Проблемы повествования актуализируются в переломные периоды эстетического самосознания литературы, поиска нового языка прозы: в модернистской эстетике художественная речь становится не только средством, но и объектом изображения: нарративно-функциональный принцип реализма заменяется нарративно-выразительным, -поэтическим принципом. Необычайную актуальность получают сказовые традиции Гоголя и Лескова. В. Жирмунский разделял в начале 1920-х годов прозу XIX–XX веков на «чисто-эстетическую», «поэтическую» (Гоголь, Лесков, Ремизов, Андрей Белый, Серапионовы братья) и «нейтральную», «коммуникативную» (Стендаль, Толстой). Исследователи различают собственно форму сказа (характерный сказ — идея Эйхенбаума, доработанная Вольфом Шмидом) как имитации стихии устной речи, ориентированной на чужое сознание, на иной тип мышления — в основном представителей крестьянской или рабочей среды, мещанства (Зощенко) — и орнаментальный, авторский сказ как гибридное стилевое явление, которое связано с организацией прозаического текста по законам текста поэтического: сюжет как способ организации повествования уходит на второй план, наибольшее значение обретают приподнятая, риторическая интонация, ритмизация, звуковая инструментовка, сцепление элементов текста при помощи звуковых перекличек, сеть звуковых и тематических лейтмотивов (принципы орнаментализма реализуются в творчестве Ремизова, Олеши, Пильняка, Замятина).От собственно сказа сохраняются устное начало, следы разговорности и жесты личного рассказчика, но все эти характерологические черты отсылают не к единому образу нарратора, а к целой гамме разнородных голосов, не совмещающихся в единство личности и психологии. Орнаментальный сказ многолик, постоянно колеблется между началами устности и письменности, разговорности и поэтичности, книжности и фольклорности. Обращение к форме сказа, к архаичному слову, культурным корням изобличало стремление писателей — в условиях механистического, жестокого мира — найти опору в народно-поэтической гармонии, «ладе» прошлого.

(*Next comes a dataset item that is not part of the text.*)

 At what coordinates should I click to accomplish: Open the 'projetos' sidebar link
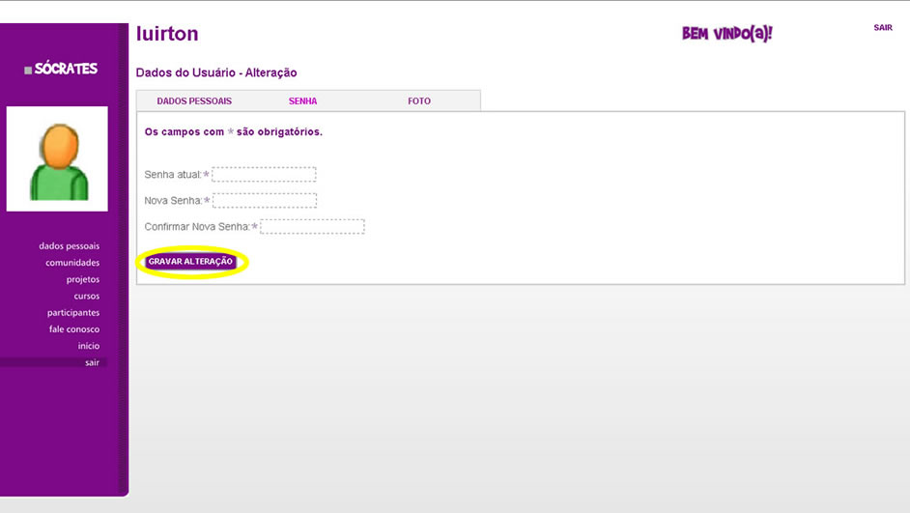(82, 279)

Теме гражданской войны были посвящены «Неделя» Ю. Либединского, «Октябрь» А. Яковлева, «Чапаев» и «Мятеж» Д. Фурманова, «Бронепоезд 14–69» Вс. Иванова, «Разгром» А.Фадеева. В этих произведениях описание гражданской войны носило героико–революционный характер. Одними из ведущих в прозе 20–х годов были повествования о трагических судьбах крестьянской цивилизации, о проблеме поэтических истоков народной жизни («Чертухинский балакирь» С.Клычкова, «Андрон Непутевый», «Гуси–лебеди» А.Неверова, «Перегной», «Виринея» Л.Сейфуллиной). В изображении деревни столкнулись противоположные воззрения на судьбы крестьянства. На страницах произведений завязался спор о мужике, об ускоренном и естественном развитии. Время, ломавшее жизнь крестьян, изображалось в его исторической конкретности и реалистически достоверно. 20–е годы — время расцвета сатиры. Ее тематический диапазон был очень широк: от обличения внешних врагов государства до осмеяния бюрократизма в советских учреждениях, чванства, пошлости, мещанства. Группа писателей–сатириков работала в начале 20–х годов в редакции газеты «Гудок». На ее страницах печатались фельетоны М. Булгакова и Ю. Олеши, начинали свой путь И. Ильф и Е. Петров. Их романы «Двенадцать стульев» и «Золотой теленок» завоевали широчайшую популярность и продолжают пользоваться успехом в наши дни. История поисков спрятанных сокровищ дала авторам возможность вывести на страницах произведений целую галерею сатирических типов. В 20–е годы большой популярностью пользовались рассказы М.Зощенко. В 20–е годы одной из ведущих становится тема труда, которая нашла свое воплощение в так называемом производственном романе («Цемент» Ф.Гладкова, «Доменная печь» Н. Ляшко, «Время, вперед» В. Катаева). Произведения такого типа характеризуются односторонностью трактовки человека, преобладанием производственного конфликта над художественным, а формализация его сюжетно–композиционной основы является знаком его эстетической неполноценности. В это время наблюдается интерес и возрождается жанр романа–эпопеи(преимущественно к концу десятилетия): публикуются первые книги «Жизни Клима Самгина» М. Горького, «Тихого Дона» М.Шолохова, выходит в свет вторая книга «Хождение по мукам» А.Толстого. В этих романах расширяются пространственные и временные рамки, масштаб изображения личности, появляется обобщенный образ народа.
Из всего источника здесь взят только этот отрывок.